The right pet for you?

Rabbits are difficult to look after. They need lots of space, and large homes that can be expensive to create. Before getting any pet, think very hard about whether you can provide everything it needs.

What do rabbits need?

  • Companionship - all rabbits needs company. mainly with other rabbits but with a lot of human interaction they can live alone. The widespread practice of keeping rabbits and guinea pigs together is not recommended.
  • A mixed daily diet consisting of rabbit pellets and vegetables with the occasional fruit treat. 
  • A constant supply of a good quantity of hay to help maintain their teeth which are constantly growing!
  • A constant supply of fresh, clean drinking water.
  • If kept outside, a large weatherproof home with a big area/run that is out of direct sunlight and strong winds. Rabbits need to be able to hop 3 times in a row and sit up on their hind legs with ease. Move to an indoor area or porch in cold weather. Many homes sold in pet shops are too small.
  • If kept inside, a large area that can either be a rabbit only safe zone e.g. pen or room. Rabbits need to be able to hop 3 times in a row and sit up on their hind legs with ease. Hazardous items must be removed or covered, for example electrical wires. 
  • A separate covered sleeping area for each animal.
  • A clean layer of bedding, for example, blankets or paper on the floor with plenty of hay or straw in the bed area. Wood shavings and sawdust is not recommended as it can cause respiratory problems.
  • Daily exercise in a large, safe area. 
  • Rabbits burrow, so ensure the enclosure is escape-proof and safe from predators. Ensuring nothing can dig in or out by adding wire netting underneath hutches and runs. 
  • Their homes need to be cleaned every day and bedding changed 2-3 times a week.
  • Rabbits need lots of toys to stay entertained. Wooden toys can help to wear down long teeth. Items that can be stuffed with hay or treats can encourage foraging and provide fun ways to eat.
  • To be brushed very often if they have a long coat.
  • To be neutered at an early age. Ask your vet.
  • Annual injections to prevent serious diseases.
  • To be taken to a vet if they are ill or injured.
  • To be looked after when you are on holiday.

Life span

Rabbits live on average between eight to twelve years.

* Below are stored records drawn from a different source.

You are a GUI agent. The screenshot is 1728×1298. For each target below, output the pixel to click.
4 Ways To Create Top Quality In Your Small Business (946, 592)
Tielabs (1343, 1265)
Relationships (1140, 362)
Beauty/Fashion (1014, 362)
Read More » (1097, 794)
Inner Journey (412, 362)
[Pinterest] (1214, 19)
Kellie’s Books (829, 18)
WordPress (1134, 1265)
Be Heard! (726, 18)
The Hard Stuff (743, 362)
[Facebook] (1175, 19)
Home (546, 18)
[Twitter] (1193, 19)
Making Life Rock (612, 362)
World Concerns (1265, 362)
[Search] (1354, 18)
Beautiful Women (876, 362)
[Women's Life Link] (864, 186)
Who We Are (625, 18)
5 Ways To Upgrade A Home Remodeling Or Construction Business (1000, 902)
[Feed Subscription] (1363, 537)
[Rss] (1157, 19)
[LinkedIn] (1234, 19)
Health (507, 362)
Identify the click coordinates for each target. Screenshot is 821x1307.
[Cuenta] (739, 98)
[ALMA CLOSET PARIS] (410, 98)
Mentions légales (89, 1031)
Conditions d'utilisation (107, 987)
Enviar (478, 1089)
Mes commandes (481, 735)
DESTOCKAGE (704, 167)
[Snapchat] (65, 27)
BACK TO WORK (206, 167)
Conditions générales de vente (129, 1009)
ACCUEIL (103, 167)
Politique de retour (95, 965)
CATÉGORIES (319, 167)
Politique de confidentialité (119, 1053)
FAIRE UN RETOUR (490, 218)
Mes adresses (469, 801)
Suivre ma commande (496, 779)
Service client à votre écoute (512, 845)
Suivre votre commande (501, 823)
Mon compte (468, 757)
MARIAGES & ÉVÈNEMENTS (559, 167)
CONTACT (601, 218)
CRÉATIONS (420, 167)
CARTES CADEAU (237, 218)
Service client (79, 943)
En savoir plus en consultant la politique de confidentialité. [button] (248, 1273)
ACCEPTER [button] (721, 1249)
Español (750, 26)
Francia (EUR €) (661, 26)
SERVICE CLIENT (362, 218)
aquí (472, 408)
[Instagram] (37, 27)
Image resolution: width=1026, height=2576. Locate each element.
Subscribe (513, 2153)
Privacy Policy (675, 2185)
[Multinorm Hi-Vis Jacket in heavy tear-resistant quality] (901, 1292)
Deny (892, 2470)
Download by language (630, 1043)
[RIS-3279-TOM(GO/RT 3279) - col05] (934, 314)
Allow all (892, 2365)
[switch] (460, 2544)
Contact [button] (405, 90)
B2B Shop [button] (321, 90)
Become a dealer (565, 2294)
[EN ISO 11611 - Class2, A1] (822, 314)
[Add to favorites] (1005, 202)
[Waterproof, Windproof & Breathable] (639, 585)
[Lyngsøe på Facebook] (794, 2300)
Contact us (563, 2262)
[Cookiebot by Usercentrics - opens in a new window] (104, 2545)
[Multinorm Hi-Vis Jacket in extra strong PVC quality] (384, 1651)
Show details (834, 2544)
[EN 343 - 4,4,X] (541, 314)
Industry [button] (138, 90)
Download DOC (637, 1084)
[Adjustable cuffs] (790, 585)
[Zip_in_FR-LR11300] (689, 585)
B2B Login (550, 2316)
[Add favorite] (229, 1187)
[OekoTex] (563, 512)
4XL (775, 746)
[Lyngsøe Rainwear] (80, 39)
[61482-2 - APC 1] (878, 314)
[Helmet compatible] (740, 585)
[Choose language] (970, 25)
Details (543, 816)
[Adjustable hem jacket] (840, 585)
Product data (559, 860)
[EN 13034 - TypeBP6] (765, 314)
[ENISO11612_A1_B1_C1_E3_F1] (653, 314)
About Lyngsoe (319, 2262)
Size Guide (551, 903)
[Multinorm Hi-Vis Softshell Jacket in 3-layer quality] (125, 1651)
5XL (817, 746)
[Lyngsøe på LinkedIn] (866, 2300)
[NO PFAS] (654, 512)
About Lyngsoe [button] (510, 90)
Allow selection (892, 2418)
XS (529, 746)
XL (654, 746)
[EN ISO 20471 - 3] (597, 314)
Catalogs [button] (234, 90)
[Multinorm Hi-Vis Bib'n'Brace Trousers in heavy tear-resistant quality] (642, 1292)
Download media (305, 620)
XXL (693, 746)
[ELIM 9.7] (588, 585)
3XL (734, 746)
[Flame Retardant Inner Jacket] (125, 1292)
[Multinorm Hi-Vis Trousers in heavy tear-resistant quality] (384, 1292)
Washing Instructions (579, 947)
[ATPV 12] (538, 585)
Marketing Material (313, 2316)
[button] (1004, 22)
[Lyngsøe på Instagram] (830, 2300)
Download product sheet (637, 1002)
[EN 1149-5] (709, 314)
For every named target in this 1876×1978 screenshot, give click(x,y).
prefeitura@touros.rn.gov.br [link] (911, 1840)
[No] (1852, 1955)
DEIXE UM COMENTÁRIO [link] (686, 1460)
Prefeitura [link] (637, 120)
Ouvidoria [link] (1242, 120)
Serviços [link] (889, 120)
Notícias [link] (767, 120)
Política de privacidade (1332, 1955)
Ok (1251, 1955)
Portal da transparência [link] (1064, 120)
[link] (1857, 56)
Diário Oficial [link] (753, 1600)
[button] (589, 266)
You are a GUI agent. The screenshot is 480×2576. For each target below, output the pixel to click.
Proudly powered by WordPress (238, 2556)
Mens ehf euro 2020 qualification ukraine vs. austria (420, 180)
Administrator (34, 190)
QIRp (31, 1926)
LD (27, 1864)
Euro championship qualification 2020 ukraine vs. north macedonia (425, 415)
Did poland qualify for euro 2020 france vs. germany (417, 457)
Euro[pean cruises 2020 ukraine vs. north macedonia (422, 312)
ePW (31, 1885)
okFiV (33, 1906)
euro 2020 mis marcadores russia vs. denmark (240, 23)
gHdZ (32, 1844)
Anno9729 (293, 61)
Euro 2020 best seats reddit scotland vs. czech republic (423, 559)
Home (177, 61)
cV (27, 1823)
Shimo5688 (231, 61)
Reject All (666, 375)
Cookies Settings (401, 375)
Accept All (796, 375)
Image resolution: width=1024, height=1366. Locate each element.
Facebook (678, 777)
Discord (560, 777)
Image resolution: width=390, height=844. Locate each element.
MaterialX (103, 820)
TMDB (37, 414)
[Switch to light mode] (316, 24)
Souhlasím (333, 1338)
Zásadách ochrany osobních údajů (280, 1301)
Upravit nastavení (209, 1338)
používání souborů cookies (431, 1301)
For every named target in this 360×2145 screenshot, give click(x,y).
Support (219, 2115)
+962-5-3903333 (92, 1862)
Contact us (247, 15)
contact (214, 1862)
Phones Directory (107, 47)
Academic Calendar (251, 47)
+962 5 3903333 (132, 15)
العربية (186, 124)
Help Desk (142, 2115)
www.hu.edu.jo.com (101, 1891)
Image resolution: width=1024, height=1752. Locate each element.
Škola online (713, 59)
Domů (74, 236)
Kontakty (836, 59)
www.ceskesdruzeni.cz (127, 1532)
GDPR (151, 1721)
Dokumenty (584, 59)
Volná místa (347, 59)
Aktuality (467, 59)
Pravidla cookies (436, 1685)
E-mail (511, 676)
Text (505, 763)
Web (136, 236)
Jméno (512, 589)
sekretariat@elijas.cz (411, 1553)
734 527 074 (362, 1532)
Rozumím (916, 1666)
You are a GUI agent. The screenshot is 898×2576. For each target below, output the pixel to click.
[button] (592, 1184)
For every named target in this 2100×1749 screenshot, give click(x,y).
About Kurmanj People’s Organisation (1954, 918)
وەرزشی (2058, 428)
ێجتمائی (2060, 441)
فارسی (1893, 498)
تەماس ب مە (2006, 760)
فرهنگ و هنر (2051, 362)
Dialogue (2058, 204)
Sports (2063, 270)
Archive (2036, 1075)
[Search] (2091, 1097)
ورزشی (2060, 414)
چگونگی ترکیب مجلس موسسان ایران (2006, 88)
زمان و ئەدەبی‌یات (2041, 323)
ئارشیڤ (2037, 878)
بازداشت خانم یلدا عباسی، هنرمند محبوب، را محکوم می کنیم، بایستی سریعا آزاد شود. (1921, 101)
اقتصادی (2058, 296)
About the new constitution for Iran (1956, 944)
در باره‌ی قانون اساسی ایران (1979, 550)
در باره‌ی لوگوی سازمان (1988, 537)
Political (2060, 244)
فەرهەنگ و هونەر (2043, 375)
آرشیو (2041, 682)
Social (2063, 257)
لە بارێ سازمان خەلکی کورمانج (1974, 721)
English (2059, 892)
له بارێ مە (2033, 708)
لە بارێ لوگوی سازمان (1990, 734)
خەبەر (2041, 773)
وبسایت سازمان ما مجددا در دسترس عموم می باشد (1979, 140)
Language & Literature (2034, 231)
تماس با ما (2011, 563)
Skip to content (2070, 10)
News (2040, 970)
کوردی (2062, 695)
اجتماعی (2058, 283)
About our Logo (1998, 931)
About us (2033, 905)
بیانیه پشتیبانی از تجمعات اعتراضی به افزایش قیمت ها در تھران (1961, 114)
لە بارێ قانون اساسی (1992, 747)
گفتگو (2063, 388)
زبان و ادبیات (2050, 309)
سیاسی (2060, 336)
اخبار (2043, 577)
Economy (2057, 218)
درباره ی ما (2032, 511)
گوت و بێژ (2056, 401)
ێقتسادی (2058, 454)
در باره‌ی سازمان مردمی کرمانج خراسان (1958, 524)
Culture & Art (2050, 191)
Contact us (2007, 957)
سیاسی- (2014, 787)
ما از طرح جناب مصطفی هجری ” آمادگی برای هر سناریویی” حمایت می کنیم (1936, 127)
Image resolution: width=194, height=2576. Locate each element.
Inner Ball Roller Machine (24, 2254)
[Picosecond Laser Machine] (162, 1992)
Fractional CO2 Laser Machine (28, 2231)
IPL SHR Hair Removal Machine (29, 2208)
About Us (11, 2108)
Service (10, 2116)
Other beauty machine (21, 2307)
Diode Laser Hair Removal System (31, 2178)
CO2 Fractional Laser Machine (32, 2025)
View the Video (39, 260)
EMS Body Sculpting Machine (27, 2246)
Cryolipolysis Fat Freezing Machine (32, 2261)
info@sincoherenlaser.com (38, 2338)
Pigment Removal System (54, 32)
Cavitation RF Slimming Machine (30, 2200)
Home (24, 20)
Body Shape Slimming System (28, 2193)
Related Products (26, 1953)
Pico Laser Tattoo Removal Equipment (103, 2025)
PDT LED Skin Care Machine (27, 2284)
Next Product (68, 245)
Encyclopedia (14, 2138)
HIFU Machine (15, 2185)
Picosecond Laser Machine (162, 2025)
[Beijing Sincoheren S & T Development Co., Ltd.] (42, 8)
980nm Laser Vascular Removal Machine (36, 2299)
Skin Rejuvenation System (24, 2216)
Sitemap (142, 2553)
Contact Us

Rabbits still retain much of their natural behaviour, which makes them unsuited to life in captivity. In the wild, rabbits live in large social groups, and it is unkind to keep just one. Male and female rabbits can be kept together as long as they have been neutered. Females and males from the same litter can also be kept together, but will have fewer hormonal and medical problems if they are neutered. They are the most active during dawn and dusk so need to have access to lots of space to run around and have plenty of items to keep them entertained. 


Most rabbits do not like to be held and should only be held if necessary. Approach the rabbit from the front or side so they are aware of your presence. Gently place one, or both hands if needed, over the waist of the rabbit and lift towards your body immediately. Once near your body place one around the hindquarters so they are supported, whilst using the other arm to keep them secure. The rabbit should be resting against your body with its head towards your shoulder. Never pick up a rabbit by its ears or the scruff of its neck. Put a rabbit down slowly, hind legs first, on a non-slip surface.


The GSPCA strongly advises that you do not breed rabbits. Keep the sexes apart if un-neutered to prevent unwanted young. Neutering is a straightforward operation that can be arranged with a vet. A female rabbit can have several litters a year, with as many as eight babies in each litter. It has also been proven that female rabbits are more likely to develop cervical cancers if left un-nneutered.


All rabbits should be vaccinated yearly against Viral Hemorrhaging Disease 1 + 2 and Myxomatosis. All 3 of these diseases are prevalent on Guernsey. Your vet can advise.

Rabbits should be checked regularly for overgrown claws and teeth - these can be trimmed by a vet.

Young rabbits may be affected by a highly infectious disease called coccidiosis. Symptoms include a yellow look, diarrhoea, dullness and loss of appetite. Keep the rabbit isolated and seek veterinary advice straight away.

All rabbits may suffer from the potentially fatal disease flystrike, caused by flies laying eggs in soiled fur. Make sure the rabbits' home is cleaned every day, the bedding changed regularly and the rabbit has a good quality high fibre diet. Groom them every day, checking their fur for dirt, especially under the tail.

Rabbits may suffer from parasites. Treatment is available from your vet.

If a rabbit is sneezing and has a discharge from its nose, it may have snuffles. This is highly infectious and could lead to pneumonia. Keep the rabbit isolated and seek veterinary advice straight away.